Wnt/β-catenin信号通路在sox9基因介导的hMSCs成软骨分化中的作用及机制研究

Articular cartilage has a limited potential for self-healing. Transplantation of genetically modified progenitor cells like bone marrow-derived mesenchymal stem cells (MSCs) is an attractive strategy to improve the intrinsic repair capacities of damaged articular cartilage. In the previous research, we found that prolonged TGF-β/sox9 co-overexpression was achieved in chondrogenically-induced hMSCs upon co-transduction via rAAV for up to 21 days, leading to enhanced proliferative, biosynthetic, and chondrogenic activities relative to control treatments, especially when co-applying the candidate vectors at the highest vector doses tested. Optimal co-administration of TGF-β with sox9 also advantageously reduced hypertrophic differentiation of the cells. As it has already been certified that Wnt/β-catenin pathway also exerts direct regulation on the process of hMSCs chondrogenic differentiation, we hypothesized that combined use of Wnt/β-catenin pathway and core transcriptional factor sox9 might promote hMSCs chondrogenic differentiation. In the present study, we will establish hMSCs 3D micromass (pellet) and bone marrow aspirates models, apply the recombinant adeno-associated virus (rAAV)-RNAi specific targeting β-catenin and simultaneously overexpression of sox9, and add Wnt3a and/or block CaMKⅡ in the above-mentioned procedure. Efficiency of gene transfection, cell proliferation and apoptosis, chondrogenic differentiation and extracellular matrix synthesis, cartilaginous hypertrophy and ossification will be analyzed. Finally, the findings will clearly demonstrate the possible interaction and molecular mechanisms between Wnt/β-catenin signaling pathway and sox9 in the process of hMSCs chondrogenic differentiation, and the possibility of modifying by combined therapeutic gene transfer as potent, safe and stable future strategies for implantation in clinically relevant animal models of cartilage defects in vivo.
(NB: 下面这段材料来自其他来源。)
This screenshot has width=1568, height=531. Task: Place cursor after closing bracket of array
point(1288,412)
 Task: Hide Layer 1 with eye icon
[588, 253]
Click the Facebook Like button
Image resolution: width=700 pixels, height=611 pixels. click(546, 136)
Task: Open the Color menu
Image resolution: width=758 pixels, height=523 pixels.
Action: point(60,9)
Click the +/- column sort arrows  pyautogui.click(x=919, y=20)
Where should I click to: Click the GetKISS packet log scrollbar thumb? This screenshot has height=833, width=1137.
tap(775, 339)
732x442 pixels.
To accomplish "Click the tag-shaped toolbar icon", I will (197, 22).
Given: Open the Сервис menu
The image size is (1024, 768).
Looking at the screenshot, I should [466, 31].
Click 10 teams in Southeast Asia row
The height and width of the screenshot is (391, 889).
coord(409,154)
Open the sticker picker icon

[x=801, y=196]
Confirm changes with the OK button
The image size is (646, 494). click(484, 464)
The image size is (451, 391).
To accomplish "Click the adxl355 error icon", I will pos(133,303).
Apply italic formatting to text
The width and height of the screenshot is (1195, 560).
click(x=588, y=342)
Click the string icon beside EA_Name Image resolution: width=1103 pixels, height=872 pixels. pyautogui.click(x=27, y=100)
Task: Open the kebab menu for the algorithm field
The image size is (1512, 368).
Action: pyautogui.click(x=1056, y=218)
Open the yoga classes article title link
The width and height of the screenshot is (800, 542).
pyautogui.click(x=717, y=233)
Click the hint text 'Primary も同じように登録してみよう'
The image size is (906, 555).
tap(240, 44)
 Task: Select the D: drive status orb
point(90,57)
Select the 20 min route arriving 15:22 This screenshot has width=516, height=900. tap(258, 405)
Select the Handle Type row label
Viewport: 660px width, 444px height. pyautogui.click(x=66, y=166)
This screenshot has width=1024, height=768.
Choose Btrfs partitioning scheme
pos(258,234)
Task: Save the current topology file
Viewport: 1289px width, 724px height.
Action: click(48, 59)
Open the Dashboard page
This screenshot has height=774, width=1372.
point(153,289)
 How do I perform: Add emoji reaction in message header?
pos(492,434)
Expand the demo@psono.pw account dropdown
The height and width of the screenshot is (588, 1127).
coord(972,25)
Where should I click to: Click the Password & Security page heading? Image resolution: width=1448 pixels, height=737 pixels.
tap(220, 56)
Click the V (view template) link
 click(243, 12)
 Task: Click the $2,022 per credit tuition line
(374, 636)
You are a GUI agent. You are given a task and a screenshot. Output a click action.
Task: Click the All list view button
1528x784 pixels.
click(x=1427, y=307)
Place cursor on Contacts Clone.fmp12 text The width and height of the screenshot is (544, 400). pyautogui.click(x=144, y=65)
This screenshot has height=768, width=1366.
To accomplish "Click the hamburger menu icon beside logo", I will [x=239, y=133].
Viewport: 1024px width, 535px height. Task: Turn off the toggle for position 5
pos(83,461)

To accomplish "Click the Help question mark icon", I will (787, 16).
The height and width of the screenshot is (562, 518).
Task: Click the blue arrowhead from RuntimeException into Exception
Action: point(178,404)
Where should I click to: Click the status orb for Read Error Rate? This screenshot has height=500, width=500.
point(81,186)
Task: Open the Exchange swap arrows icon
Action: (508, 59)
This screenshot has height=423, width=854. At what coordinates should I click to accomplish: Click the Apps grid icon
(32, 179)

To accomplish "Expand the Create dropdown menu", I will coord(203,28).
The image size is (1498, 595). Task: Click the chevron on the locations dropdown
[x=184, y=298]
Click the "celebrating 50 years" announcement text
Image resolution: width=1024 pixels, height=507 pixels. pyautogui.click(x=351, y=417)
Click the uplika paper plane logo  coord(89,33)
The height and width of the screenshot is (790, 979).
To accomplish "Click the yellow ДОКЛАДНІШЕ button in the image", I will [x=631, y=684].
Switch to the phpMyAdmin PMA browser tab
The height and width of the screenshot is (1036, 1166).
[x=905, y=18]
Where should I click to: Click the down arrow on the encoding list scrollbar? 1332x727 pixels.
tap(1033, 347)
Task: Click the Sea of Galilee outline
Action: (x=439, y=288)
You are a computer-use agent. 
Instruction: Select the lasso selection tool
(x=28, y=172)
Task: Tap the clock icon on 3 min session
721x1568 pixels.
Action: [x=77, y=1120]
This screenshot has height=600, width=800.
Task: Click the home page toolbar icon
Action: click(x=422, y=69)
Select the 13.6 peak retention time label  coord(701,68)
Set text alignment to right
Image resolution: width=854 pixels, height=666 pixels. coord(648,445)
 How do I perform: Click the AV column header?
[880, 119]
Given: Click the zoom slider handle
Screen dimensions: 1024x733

关节软骨损伤后自我修复能力非常有限，经基因修饰的间充质干细胞（MSCs）可稳定分化为软骨细胞，是治疗软骨缺损最有前景的种子细胞。我们的前期研究发现，Sox9单独或联合TGF-β基因过表达MSCs，其细胞增殖、成软骨分化和细胞外基质合成能力显著增强。鉴于Wnt/β-catenin通路也可直接调节MSCs成软骨分化，并结合我们前期成果，本课题拟分别构建MSCs 3D微聚和aspirates培养模型，采用重组腺相关病毒（rAAV）-RNAi特异性敲低β-catenin且同时过表达Sox9；在上述过程中加入Wnt3a和/或阻断剂CaMKⅡ，通过检测基因转染效率、细胞增殖和凋亡、成软骨分化和细胞外基质合成及软骨肥大化和骨化等指标，明确Wnt/β-catenin信号通路与sox9在MSCs成软骨细胞分化过程中的相互作用及分子机制，探索促进MSCs更佳、更安全和更稳定向透明软骨细胞分化的基因调控策略。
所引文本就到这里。